Against the backdrop of third-party agencies Accord and Alliance, which have been overseeing factory remediation work in the country for the last 5 years, on their way out, the Government has reportedly decided to take the onus on itself to ensure a safe, secure and compliant apparel manufacturing sector. After the departure of Accord and Alliance, which is likely to happen by December this year, a Remediation Coordination Cell (RCC), overseen by the state, will carry forward the work initiated by the buyers’ bodies.
Following the Rana Plaza building collapse in April 2013 that killed more than 1,100 – mostly garment workers, a total of 3,780 garment factories were reportedly assessed for structural compliance under the three separate initiatives — European retailers’ platform Accord, North American buyers’ platform Alliance, and the Government-led and ILO-supported national initiative.

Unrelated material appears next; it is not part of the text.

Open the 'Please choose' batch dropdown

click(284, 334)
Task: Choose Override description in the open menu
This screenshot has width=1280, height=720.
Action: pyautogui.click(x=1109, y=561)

The efforts put in by the buyers’ bodies towards remediating the apparel sector have been appreciated. There’s no denying that Accord and Alliance did create quite some flutter in the industry amidst allegations that manufacturers were forced to make costly remediation work under pressure, which at times weren’t within the parameters of necessity and rather amounted to un-rational and needless, feel many.
Now that Accord and Alliance are departing, the country with the promise of replicating the Bangladesh model of remediation (which the agencies feel has been very successful) in other manufacturing destinations, Apparel Resources spoke to some industry stakeholders to understand their take on the issue, and the way forward.
“These days, the industry is more than aware of workplace safety, thanks to counselling and strong buyers’ demands. Alliance has no more activity in Bangladesh and Accord will be here for a few more months. If still some work is left, it will be done jointly by the Government and the BGMEA. Besides, independent inspection team will be formed with ILO, Ministry of Labour & Employment, BGMEA, and NGOs. Ministry of Labour & Employment will provide the fund required for the same. Bangladesh has already achieved very good workplace environment through team work, positive attitude, and huge investments. If some factories still lack in achieving those goals, they will also be able to overcome, I am sure,” said a confident Mir Gulzar-A-Alam, CEO of Western Fashion Tex & Sourcing while Brig. Gen. (Retd.) Aftab Uddin Ahmed, CEO of the Centre of Excellence of BGMEA maintained, “I don’t think the exit of the buyers’ bodies would have any business implications as such for the industry. First of all, in the last few years, Bangladesh has achieved the goals towards safer workplace. Besides, the buyers’ bodies would hand over the charge to another entity.”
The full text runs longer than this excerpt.